Politik

Europäische Energiepolitik: Streitpunkt Entflechtung

Artikel veröffentlicht am 22. Februar 2008
Artikel veröffentlicht am 22. Februar 2008
Energieerzeugung und -verteilung: Um den europäischen Gas- und Elektrizitätsmarkt weiter zu liberalisieren, hat die Kommission ein Maßnahmenpaket vorgeschlagen. Doch acht Mitgliedsstaaten stellen sich quer.

Das umstrittene Thema Entflechtung, also die eigentumsrechtliche Trennung von Energieproduktion und -verteilung, sorgt weiterhin für hitzige Diskussionen in der EU. Acht 'dissidente' Staaten haben die Vorschläge der Kommission vom letzten September zurückgewiesen und am 29. Januar ihren eigenen Lösungsansatz vorgelegt.

Am 19. September 2007 hatte die Kommission das 'dritte Binnenmarktpaket' zum Thema Energie vorgestellt. Dabei handelt es sich um einen Maßnahmenkatalog zur weiteren Integration des europäischen Gas- und Elektrizitätsmarkts.
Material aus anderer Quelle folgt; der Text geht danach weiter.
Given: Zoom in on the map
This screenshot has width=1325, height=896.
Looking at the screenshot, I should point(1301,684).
Andris Piebalgs, EU-Kommissar für Energie, hat die diesbezüglichen Verhandlungen zum Abschluss geführt und sieht darin "eine effektive und definitive Antwort" auf die vielfältigen Probleme des Markts.

Das dritte Paket beinhaltet vor allem Regeln zur Entflechtung sowie eine ganze Reihe dahingehender Maßnahmen. Eine davon, die 'Gazprom-Klausel', soll verhindern, dass sich außereuropäische Firmen in europäische Energienetze einkaufen können.
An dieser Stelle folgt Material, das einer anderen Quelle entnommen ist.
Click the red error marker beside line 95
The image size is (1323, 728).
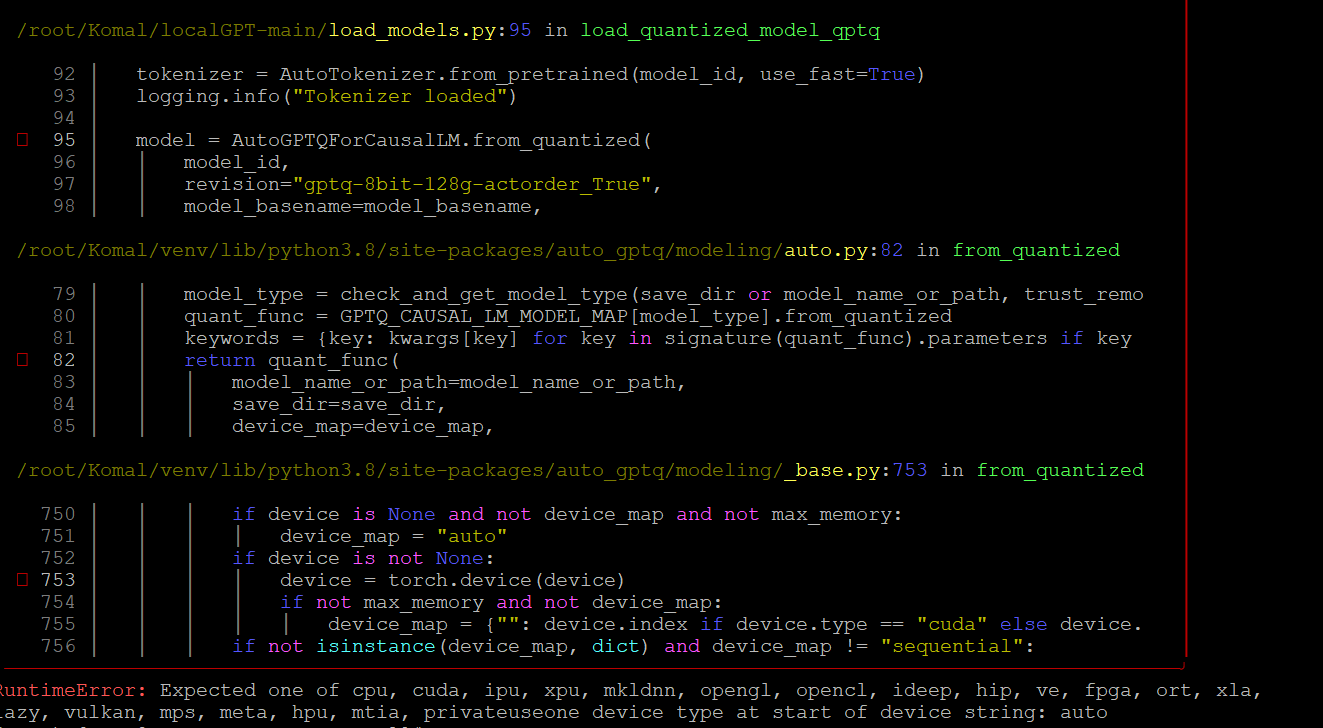pos(21,140)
Zankapfel Energieverteilung

Um ein reibungsloses Funktionieren des Energiemarkts zu gewährleisten, muss sichergestellt sein, dass die Energieverteilung, das heißt der Transport von Gas und Elektrizität, höchsten Anforderungen an Modernität und Sicherheit entspricht. Nur wenn diese unerlässliche Bedingung erfüllt ist, kann die Nachfrage befriedigt werden. Dennoch sind Energieunternehmen versucht, weniger in infrastrukturelle Maßnahmen zu investieren und so die Importkapazitäten zu reduzieren. Während die lokale Energieproduktion davon profitiert, haben ausländische Erzeuger und Markteinsteiger das Nachsehen.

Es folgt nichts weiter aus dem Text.